- _TASK STATEMENT_: Return, word for word, the lines starting at the line that contains "You are a GUI" and ending at the end of the items. Leave the pictures out of your answer.

>> BEGIN

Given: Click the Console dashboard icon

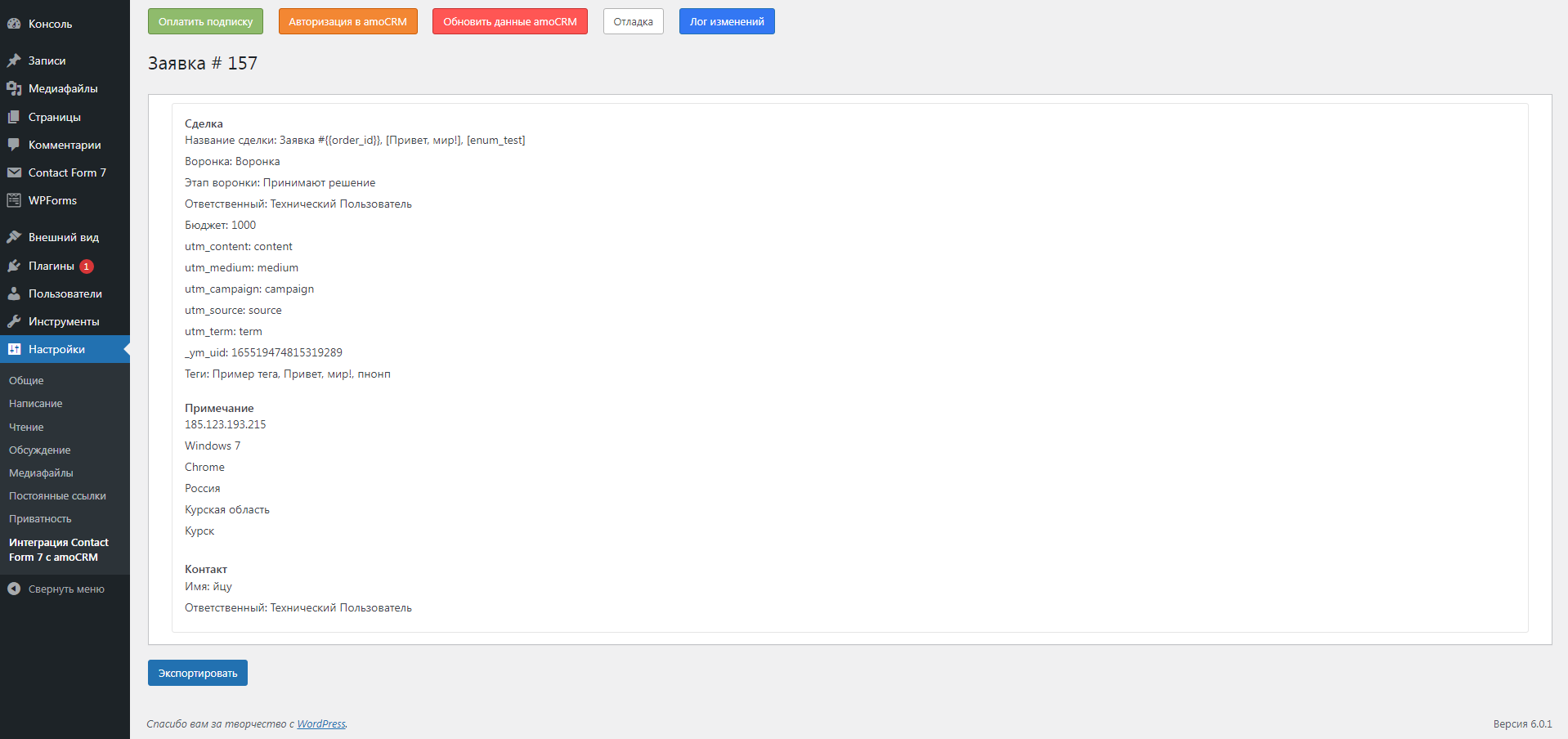Looking at the screenshot, I should [x=14, y=24].
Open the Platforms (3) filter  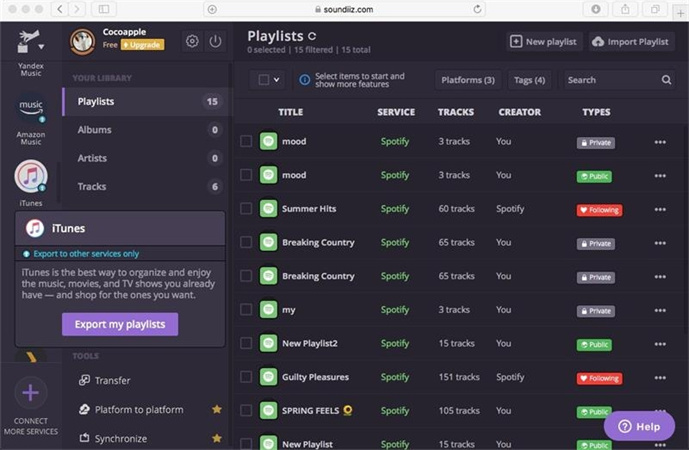[467, 80]
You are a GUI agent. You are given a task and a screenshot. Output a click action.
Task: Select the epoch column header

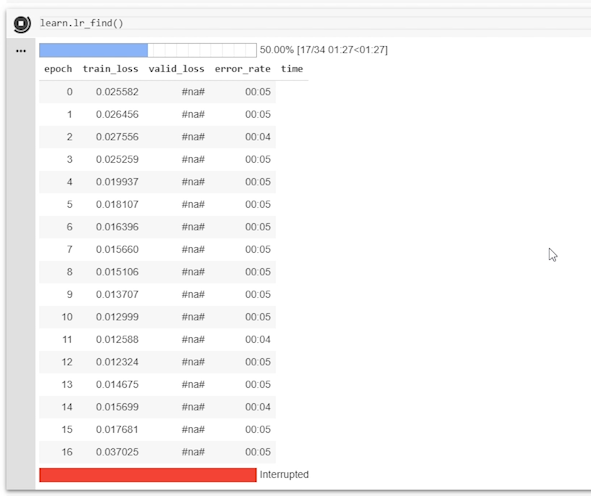(x=58, y=69)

>> END

- _RESPONSE_:
You are a GUI agent. You are given a task and a screenshot. Output a click action.
Task: Select the epoch column header

(x=58, y=69)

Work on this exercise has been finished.